Le dossier des agrocarburants revient sur le devant de la scène. Le Parlement européen réitère sa volonté de limiter à 6% d'ici 2020 leur taux d'incorporation dans les transports relançant ainsi le bras de fer avec les Etats membres.

Energie  |    |  Florence Roussel Actu-Environnement.com

La commission environnement du Parlement européen s'est prononcée mardi 24 février sur l'incorporation d'agrocarburants de première génération dans les transports. Suite à une proposition de la Commission européenne datant d'octobre 2012 de réduire ce taux à 5% d'ici 2020 (contre 10% prévu dans la directive actuelle), la guerre fait rage depuis entre les Etats membres et le Parlement.

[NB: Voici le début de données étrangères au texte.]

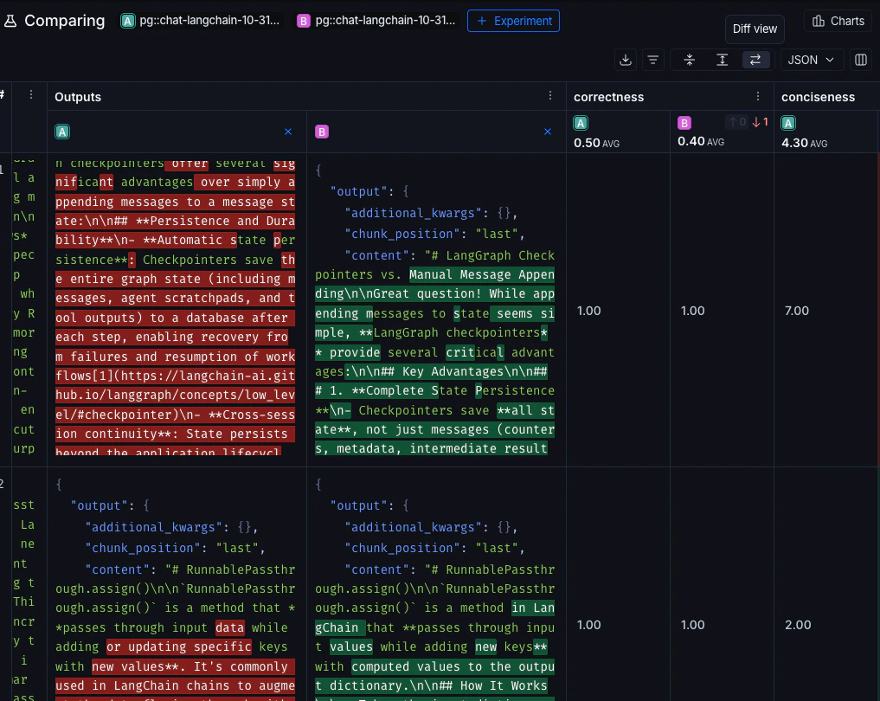
Task: Click the correctness improvement count badge
Action: pos(736,122)
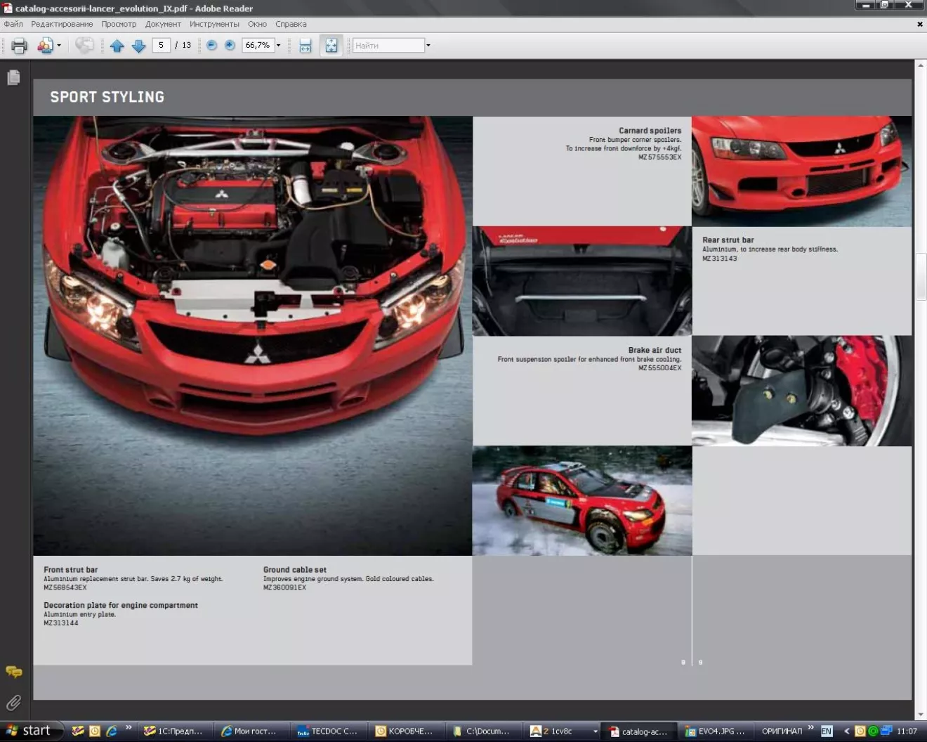Click the zoom out minus button
Screen dimensions: 927x742
(211, 45)
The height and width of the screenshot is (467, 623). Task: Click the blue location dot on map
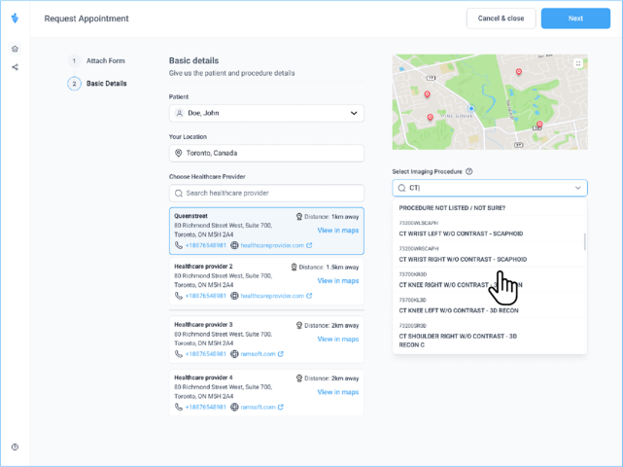click(x=471, y=108)
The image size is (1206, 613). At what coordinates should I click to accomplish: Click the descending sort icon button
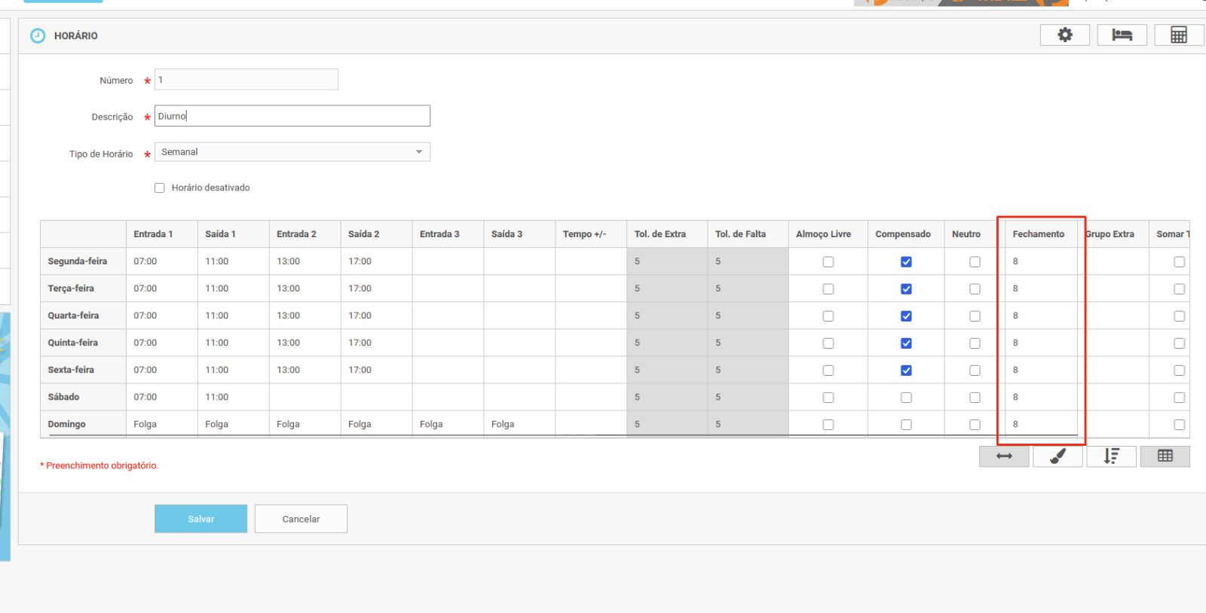coord(1111,456)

A l'origine, la Commission souhaitait réduire l'utilisation d'agrocarburants de première génération pour limiter les impacts collatéraux sur l'environnement liés au changement indirect d'affectation des sols (CASI). Le Parlement européen prône depuis le début des négociations un objectif de 6%. C'est ce taux que demande encore aujourd'hui sa commission environnement avec l'appui de nombreuses ONG : "Les agrocarburants ont des impacts négatifs considérables sur la sécurité alimentaire mondiale et le climat : globalement plus polluants que les carburants fossiles, ils favorisent la déforestation et l'accaparement des terres, et accentuent la volatilité des prix alimentaires", déclare Armelle Le Comte, porte-parole d'Oxfam France. Mais les Etats membres sont loin d'être d'accord. En juin 2014, ils se sont prononcés pour un taux d'incorporation de 7%. Les parlementaires ont toutefois fixé un objectif spécifique pour le secteur de l'essence : 6,5%. Une spécificité saluée par les producteurs de bioéthanol français : "Cette proposition permettrait de déployer le SP95-E10 dans l'ensemble des pays européens, tout en développant le Superéthanol E85 pour les véhicules flex-fuel".

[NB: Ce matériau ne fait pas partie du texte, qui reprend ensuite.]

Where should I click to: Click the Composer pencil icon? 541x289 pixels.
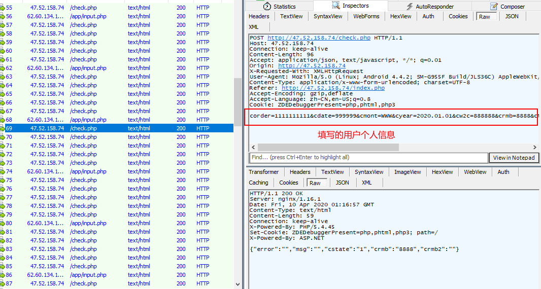(494, 7)

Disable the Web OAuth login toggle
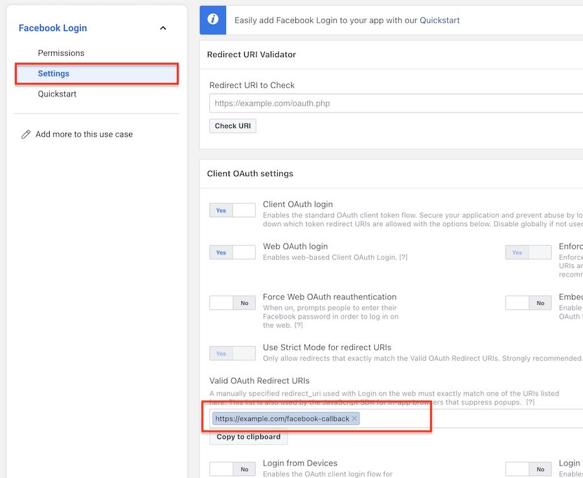[x=233, y=253]
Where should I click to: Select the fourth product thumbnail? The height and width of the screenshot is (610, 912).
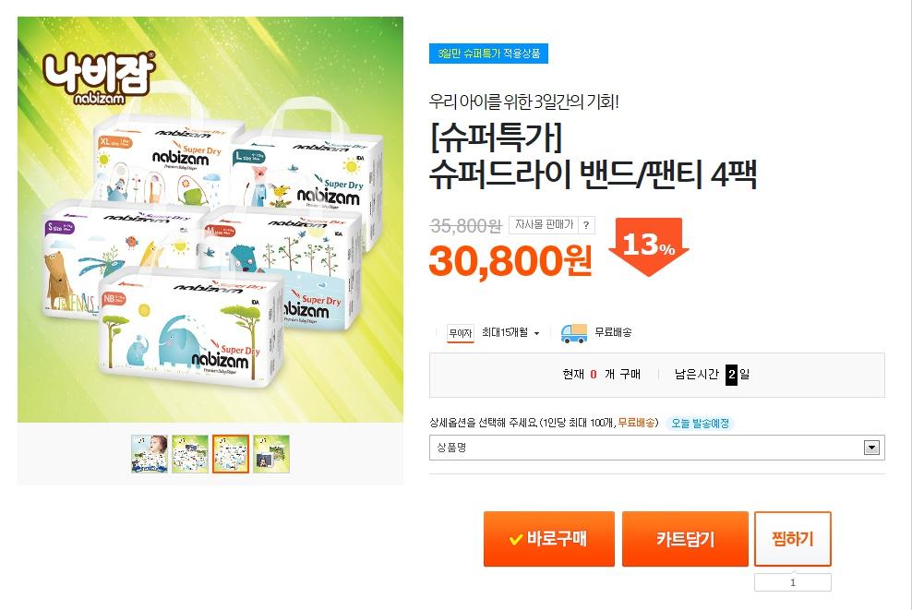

Place du CASI dans les débats

Dans le cadre de ce vote en deuxième lecture, les parlementaires ont également donné un mandat au finlandais Nils Torvalds (ADLE, FI) pour négocier au nom du Parlement avec la présidence lettone. Ces négociations débuteront dès le 9 mars. "Ce dossier a représenté un défi énorme tout en étant très intéressant. Il est compliqué d'un point de vue technique et technologique. J'apprécie beaucoup ce type de défis politiques et j'espère que nous parviendrons à un résultat satisfaisant lors des trilogues", a affirmé le député.

Outre la question des agrocarburants de 1ère génération, le député devra également trouver un accord sur le soutien apporté aux agrocarburants de seconde génération. En limitant le recours aux agrocarburants produits à partir de culture alimentaire, les députés européens veulent promouvoir les biocarburants avancés produits à partir d'algues ou de certains types de déchets. Ils estiment qu'ils devraient représenter au moins 1,25% de la consommation énergétique dans les transports d'ici 2020. Or, les Etats membres veulent tout au plus un objectif non-contraignant de 0,5%. Ces derniers veulent se garder la possibilité de fixer un objectif inférieur, sous réserve de le justifier.

Le député devra également négocier sur la manière de calculer les taux d'incorporation tout en prenant en compte le CASI. Les Etats membres ne veulent pas en entendre parler estimant que les données scientifiques sur ces impacts sont trop incertaines. Un argumentaire soufflé par les fabricants d'agrocarburants : "Le plafonnement des biocarburants conventionnels ne repose, à ce jour, sur aucune justification scientifique solide. En effet, les éventuels effets indirects de la production de biocarburants sur l'utilisation des terres ne sont pas mesurables directement. Ils ont été largement surévalués par le modèle [de calcul] retenu par la Commission".